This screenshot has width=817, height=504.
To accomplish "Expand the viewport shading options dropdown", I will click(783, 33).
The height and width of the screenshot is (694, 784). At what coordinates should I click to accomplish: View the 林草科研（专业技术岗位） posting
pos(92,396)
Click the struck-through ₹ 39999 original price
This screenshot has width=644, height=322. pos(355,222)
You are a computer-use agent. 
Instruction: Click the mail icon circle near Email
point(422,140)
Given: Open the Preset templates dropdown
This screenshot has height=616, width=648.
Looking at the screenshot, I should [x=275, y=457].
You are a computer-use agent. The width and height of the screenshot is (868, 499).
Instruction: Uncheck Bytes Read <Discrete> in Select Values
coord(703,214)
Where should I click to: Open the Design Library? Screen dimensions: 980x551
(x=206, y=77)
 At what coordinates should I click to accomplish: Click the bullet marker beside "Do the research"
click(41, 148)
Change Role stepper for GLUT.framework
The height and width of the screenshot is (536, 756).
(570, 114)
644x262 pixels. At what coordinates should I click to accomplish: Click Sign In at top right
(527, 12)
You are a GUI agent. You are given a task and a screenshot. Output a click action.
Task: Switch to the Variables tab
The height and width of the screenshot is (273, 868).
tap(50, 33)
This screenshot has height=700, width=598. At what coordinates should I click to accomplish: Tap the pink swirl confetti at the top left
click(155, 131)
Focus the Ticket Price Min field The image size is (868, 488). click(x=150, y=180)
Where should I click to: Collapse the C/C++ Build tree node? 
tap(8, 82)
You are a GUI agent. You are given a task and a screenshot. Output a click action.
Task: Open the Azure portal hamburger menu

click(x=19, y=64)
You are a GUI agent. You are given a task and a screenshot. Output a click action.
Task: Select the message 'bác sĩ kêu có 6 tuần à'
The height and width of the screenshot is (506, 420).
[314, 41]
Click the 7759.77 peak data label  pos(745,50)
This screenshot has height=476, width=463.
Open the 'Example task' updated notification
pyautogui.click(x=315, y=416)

####

Exercise requirements —
Looking at the data above, return every line from the one with "Instruction: Uncheck Bytes" down to the one with "Task: Select the", exactly and inclusively.

Finished exercise —
Instruction: Uncheck Bytes Read <Discrete> in Select Values
coord(703,214)
Where should I click to: Open the Design Library? Screen dimensions: 980x551
(x=206, y=77)
 At what coordinates should I click to accomplish: Click the bullet marker beside "Do the research"
click(41, 148)
Change Role stepper for GLUT.framework
The height and width of the screenshot is (536, 756).
(570, 114)
644x262 pixels. At what coordinates should I click to accomplish: Click Sign In at top right
(527, 12)
You are a GUI agent. You are given a task and a screenshot. Output a click action.
Task: Switch to the Variables tab
The height and width of the screenshot is (273, 868).
tap(50, 33)
This screenshot has height=700, width=598. At what coordinates should I click to accomplish: Tap the pink swirl confetti at the top left
click(155, 131)
Focus the Ticket Price Min field The image size is (868, 488). click(x=150, y=180)
Where should I click to: Collapse the C/C++ Build tree node? 
tap(8, 82)
You are a GUI agent. You are given a task and a screenshot. Output a click action.
Task: Open the Azure portal hamburger menu

click(x=19, y=64)
You are a GUI agent. You are given a task and a screenshot. Output a click action.
Task: Select the message 'bác sĩ kêu có 6 tuần à'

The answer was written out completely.